TASK TO CARRY OUT
Rewrite every line of the records below as a JSON list of strings, one string per line, leaving out blank lines.

:: MATERIAL SHOWN ::

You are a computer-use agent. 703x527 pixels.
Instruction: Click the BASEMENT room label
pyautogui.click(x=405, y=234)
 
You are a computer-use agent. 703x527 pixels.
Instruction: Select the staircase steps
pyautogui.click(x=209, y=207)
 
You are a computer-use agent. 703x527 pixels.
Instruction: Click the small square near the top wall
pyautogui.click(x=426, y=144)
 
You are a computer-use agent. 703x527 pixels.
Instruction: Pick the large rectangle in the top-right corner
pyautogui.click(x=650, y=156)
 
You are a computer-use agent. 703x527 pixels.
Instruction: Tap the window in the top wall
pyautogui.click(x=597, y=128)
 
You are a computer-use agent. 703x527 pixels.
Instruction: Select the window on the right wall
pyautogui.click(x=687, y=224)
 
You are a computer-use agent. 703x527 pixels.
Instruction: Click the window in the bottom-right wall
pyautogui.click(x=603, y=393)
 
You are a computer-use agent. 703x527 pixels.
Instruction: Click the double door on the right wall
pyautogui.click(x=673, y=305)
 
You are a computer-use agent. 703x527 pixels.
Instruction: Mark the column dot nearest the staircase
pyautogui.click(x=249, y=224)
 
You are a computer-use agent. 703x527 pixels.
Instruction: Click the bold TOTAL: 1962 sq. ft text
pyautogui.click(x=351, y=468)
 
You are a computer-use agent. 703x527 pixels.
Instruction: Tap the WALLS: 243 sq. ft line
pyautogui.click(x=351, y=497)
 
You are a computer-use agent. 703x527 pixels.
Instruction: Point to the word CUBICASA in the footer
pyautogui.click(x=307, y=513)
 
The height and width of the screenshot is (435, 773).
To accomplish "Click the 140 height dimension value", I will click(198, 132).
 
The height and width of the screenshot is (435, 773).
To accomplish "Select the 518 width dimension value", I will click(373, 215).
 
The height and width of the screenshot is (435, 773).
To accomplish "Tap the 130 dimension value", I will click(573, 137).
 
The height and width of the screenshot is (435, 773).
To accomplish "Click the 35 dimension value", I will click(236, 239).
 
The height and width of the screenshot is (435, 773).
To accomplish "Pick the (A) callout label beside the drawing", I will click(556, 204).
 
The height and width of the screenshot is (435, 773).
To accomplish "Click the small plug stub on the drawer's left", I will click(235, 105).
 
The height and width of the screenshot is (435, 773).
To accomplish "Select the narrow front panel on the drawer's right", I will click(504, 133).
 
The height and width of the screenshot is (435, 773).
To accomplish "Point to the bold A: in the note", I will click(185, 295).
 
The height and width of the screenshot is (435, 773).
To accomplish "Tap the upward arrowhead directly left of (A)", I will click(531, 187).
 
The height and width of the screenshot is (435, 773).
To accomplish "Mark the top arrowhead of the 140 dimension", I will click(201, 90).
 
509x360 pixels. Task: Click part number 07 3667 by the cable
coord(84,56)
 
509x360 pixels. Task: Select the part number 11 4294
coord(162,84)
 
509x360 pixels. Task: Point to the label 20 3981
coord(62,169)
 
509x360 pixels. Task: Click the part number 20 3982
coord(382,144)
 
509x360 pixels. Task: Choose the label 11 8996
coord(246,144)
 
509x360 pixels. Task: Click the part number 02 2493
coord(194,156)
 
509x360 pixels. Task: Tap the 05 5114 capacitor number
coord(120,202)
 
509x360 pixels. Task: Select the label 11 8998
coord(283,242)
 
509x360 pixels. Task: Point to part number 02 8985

:::

PROBLEM SOLUTION
[
  "You are a computer-use agent. 703x527 pixels.",
  "Instruction: Click the BASEMENT room label",
  "pyautogui.click(x=405, y=234)",
  "You are a computer-use agent. 703x527 pixels.",
  "Instruction: Select the staircase steps",
  "pyautogui.click(x=209, y=207)",
  "You are a computer-use agent. 703x527 pixels.",
  "Instruction: Click the small square near the top wall",
  "pyautogui.click(x=426, y=144)",
  "You are a computer-use agent. 703x527 pixels.",
  "Instruction: Pick the large rectangle in the top-right corner",
  "pyautogui.click(x=650, y=156)",
  "You are a computer-use agent. 703x527 pixels.",
  "Instruction: Tap the window in the top wall",
  "pyautogui.click(x=597, y=128)",
  "You are a computer-use agent. 703x527 pixels.",
  "Instruction: Select the window on the right wall",
  "pyautogui.click(x=687, y=224)",
  "You are a computer-use agent. 703x527 pixels.",
  "Instruction: Click the window in the bottom-right wall",
  "pyautogui.click(x=603, y=393)",
  "You are a computer-use agent. 703x527 pixels.",
  "Instruction: Click the double door on the right wall",
  "pyautogui.click(x=673, y=305)",
  "You are a computer-use agent. 703x527 pixels.",
  "Instruction: Mark the column dot nearest the staircase",
  "pyautogui.click(x=249, y=224)",
  "You are a computer-use agent. 703x527 pixels.",
  "Instruction: Click the bold TOTAL: 1962 sq. ft text",
  "pyautogui.click(x=351, y=468)",
  "You are a computer-use agent. 703x527 pixels.",
  "Instruction: Tap the WALLS: 243 sq. ft line",
  "pyautogui.click(x=351, y=497)",
  "You are a computer-use agent. 703x527 pixels.",
  "Instruction: Point to the word CUBICASA in the footer",
  "pyautogui.click(x=307, y=513)",
  "The height and width of the screenshot is (435, 773).",
  "To accomplish \"Click the 140 height dimension value\", I will click(198, 132).",
  "The height and width of the screenshot is (435, 773).",
  "To accomplish \"Select the 518 width dimension value\", I will click(373, 215).",
  "The height and width of the screenshot is (435, 773).",
  "To accomplish \"Tap the 130 dimension value\", I will click(573, 137).",
  "The height and width of the screenshot is (435, 773).",
  "To accomplish \"Click the 35 dimension value\", I will click(236, 239).",
  "The height and width of the screenshot is (435, 773).",
  "To accomplish \"Pick the (A) callout label beside the drawing\", I will click(556, 204).",
  "The height and width of the screenshot is (435, 773).",
  "To accomplish \"Click the small plug stub on the drawer's left\", I will click(235, 105).",
  "The height and width of the screenshot is (435, 773).",
  "To accomplish \"Select the narrow front panel on the drawer's right\", I will click(504, 133).",
  "The height and width of the screenshot is (435, 773).",
  "To accomplish \"Point to the bold A: in the note\", I will click(185, 295).",
  "The height and width of the screenshot is (435, 773).",
  "To accomplish \"Tap the upward arrowhead directly left of (A)\", I will click(531, 187).",
  "The height and width of the screenshot is (435, 773).",
  "To accomplish \"Mark the top arrowhead of the 140 dimension\", I will click(201, 90).",
  "509x360 pixels. Task: Click part number 07 3667 by the cable",
  "coord(84,56)",
  "509x360 pixels. Task: Select the part number 11 4294",
  "coord(162,84)",
  "509x360 pixels. Task: Point to the label 20 3981",
  "coord(62,169)",
  "509x360 pixels. Task: Click the part number 20 3982",
  "coord(382,144)",
  "509x360 pixels. Task: Choose the label 11 8996",
  "coord(246,144)",
  "509x360 pixels. Task: Click the part number 02 2493",
  "coord(194,156)",
  "509x360 pixels. Task: Tap the 05 5114 capacitor number",
  "coord(120,202)",
  "509x360 pixels. Task: Select the label 11 8998",
  "coord(283,242)",
  "509x360 pixels. Task: Point to part number 02 8985"
]